### 抜粋
- - -

DX3rd「Artificial Messiah Calls You」


 “父よ、彼らを赦して下さい。なぜなら、彼らは何をしているのかわからないからです。”

 ――ささやき声がする。それはあなたを呼んでいる。
 ――助けを求める声がする。それはあなたの内よりいづる。

 ダブルクロス The 3rd Edition 『Artificial Messiah Calls You』
 ――ダブルクロス、それは裏切りを意味する言葉。

■シナリオハンドアウト
PC1
カヴァー/ワークス:高校生/指定なし
シナリオロイス:神余 清香(推奨感情 P:庇護/N:不審)
君はUGN日本支部のイリーガルだ。
昨今、とある共通点を持つ人間たちが次々に謎の死を遂げているという。
君は、そのとある共通点――臓器移植を受けたことのある人間のうちひとり、神余 清香(かなまり さやか)の監視を命じられた。

PC2
カヴァー/ワークス:指定なし/UGN支部長
シナリオロイス:楡井 有終(推奨感情 P:信頼/N:疑念)
君はUGN・N市支部の支部長だ。
君の支部に所属するチルドレンである楡井有終がN市市長の警護任務中に姿を消した。
一部ではUGNを離反し、出奔したのではないかとささやかれている。
彼の居所を突き止め、真相を確かめなければならない。

PC3
カヴァー/ワークス:指定なし/指定なし
シナリオロイス:怪死事件(推奨感情 P:好奇心/N:危惧)
ある夜、君は人間が内側から弾けて怪死する現場を目撃した。
あんな光景は尋常のものではありえない。
興味を持った君は、事件を調べ始めた。


 基本ルールブック2掲載シナリオ・「World End Juvenile」をプレイ後、そのときのプレイヤーで遊ぶ続編として書いたシナリオです。同シナリオのネタバレは含みませんが、同シナリオのPC1またはPC2をNPCに置換して遊ぶこともできます。その他改変ご自由に。

- - -

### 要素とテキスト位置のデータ
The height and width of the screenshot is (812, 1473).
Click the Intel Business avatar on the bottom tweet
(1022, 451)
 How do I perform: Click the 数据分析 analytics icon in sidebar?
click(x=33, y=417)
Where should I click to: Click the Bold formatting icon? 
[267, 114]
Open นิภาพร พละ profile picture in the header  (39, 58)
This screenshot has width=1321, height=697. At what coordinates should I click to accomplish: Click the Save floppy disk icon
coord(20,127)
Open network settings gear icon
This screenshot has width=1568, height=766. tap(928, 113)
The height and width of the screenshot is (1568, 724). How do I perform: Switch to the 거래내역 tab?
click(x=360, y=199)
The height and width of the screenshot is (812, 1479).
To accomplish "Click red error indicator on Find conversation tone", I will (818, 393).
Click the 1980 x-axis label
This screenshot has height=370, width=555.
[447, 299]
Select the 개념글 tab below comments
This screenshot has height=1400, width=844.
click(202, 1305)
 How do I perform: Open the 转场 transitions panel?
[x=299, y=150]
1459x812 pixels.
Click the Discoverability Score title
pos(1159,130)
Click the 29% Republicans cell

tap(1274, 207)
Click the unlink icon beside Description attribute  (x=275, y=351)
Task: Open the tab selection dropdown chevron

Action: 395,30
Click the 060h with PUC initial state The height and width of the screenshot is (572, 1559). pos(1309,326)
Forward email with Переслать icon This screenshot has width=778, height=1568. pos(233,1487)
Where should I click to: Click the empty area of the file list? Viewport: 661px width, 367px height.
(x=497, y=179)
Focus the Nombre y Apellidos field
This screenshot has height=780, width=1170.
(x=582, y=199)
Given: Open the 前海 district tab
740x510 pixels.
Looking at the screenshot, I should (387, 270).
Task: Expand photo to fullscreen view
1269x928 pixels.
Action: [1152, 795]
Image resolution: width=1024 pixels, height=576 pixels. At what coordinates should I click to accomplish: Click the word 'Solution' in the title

- - -

### 練習問題
a: 次の(i)〜(iii)がシナリオ紹介の抜粋の内容と合うかを、それぞれ「はい」か「いいえ」で答えよ。判断の決め手になった抜粋の語句をそのまま引用すること。(i) PC1のカヴァーは指定なしである。(ii) 楡井有終はN市市長の警護任務中に姿を消した。(iii) このシナリオは「World End Juvenile」のネタバレを含む。
b: シナリオ紹介の抜粋のうち、「昨今、とある共通点を持つ人間たちが次々に謎の死を遂げているという。」から「君の支部に所属するチルドレンである楡井有終がN市市長の警護任務中に姿を消した。」までを、両端を含めて一字一句そのまま書き写せ。
c: シナリオ紹介の抜粋を、最後の文の後から書き継げ。

### 解答
a:
(i) いいえ。「カヴァー/ワークス:高校生/指定なし」
(ii) はい。「君の支部に所属するチルドレンである楡井有終がN市市長の警護任務中に姿を消した。」
(iii) いいえ。「同シナリオのネタバレは含みませんが」

b:
昨今、とある共通点を持つ人間たちが次々に謎の死を遂げているという。
君は、そのとある共通点――臓器移植を受けたことのある人間のうちひとり、神余 清香(かなまり さやか)の監視を命じられた。

PC2
カヴァー/ワークス:指定なし/UGN支部長
シナリオロイス:楡井 有終(推奨感情 P:信頼/N:疑念)
君はUGN・N市支部の支部長だ。
君の支部に所属するチルドレンである楡井有終がN市市長の警護任務中に姿を消した。

c:
――――以下GM情報――――







【プリプレイ】
■シナリオデータ
プレイヤー人数:3人
消費経験点:0~15点
レギュレーション:基本ルールブック1・2、上級ルールブック、エフェクトアーカイブ

■ストーリー
 UGNチルドレン“メサイア”はあらゆる相手に無条件に適合するドナーという特異体質を持ち、なおかつ傷つけられても再生する体である。彼の体に対する研究は最初こそ平和的なものであり、“メサイア”もそれに同意していた。しかし、研究所長の暴走により、次第に“メサイア”の体は営利目的のドナーとしてヒトのかたちを逸脱し、作り変えられていく。
 やがて非道な仕打ちに耐えきれずジャーム化した“メサイア”であったが、彼の肉体は日本中に移植用臓器として散らばっていた。神余清香も“メサイア”からの臓器移植を受けたひとりだ。研究所のあるN市を中心に、“メサイア”の恐怖と嘆きに呼応した彼の臓器は内から人体を蝕み、ジャーム化・怪死事件を起こすようになっていく。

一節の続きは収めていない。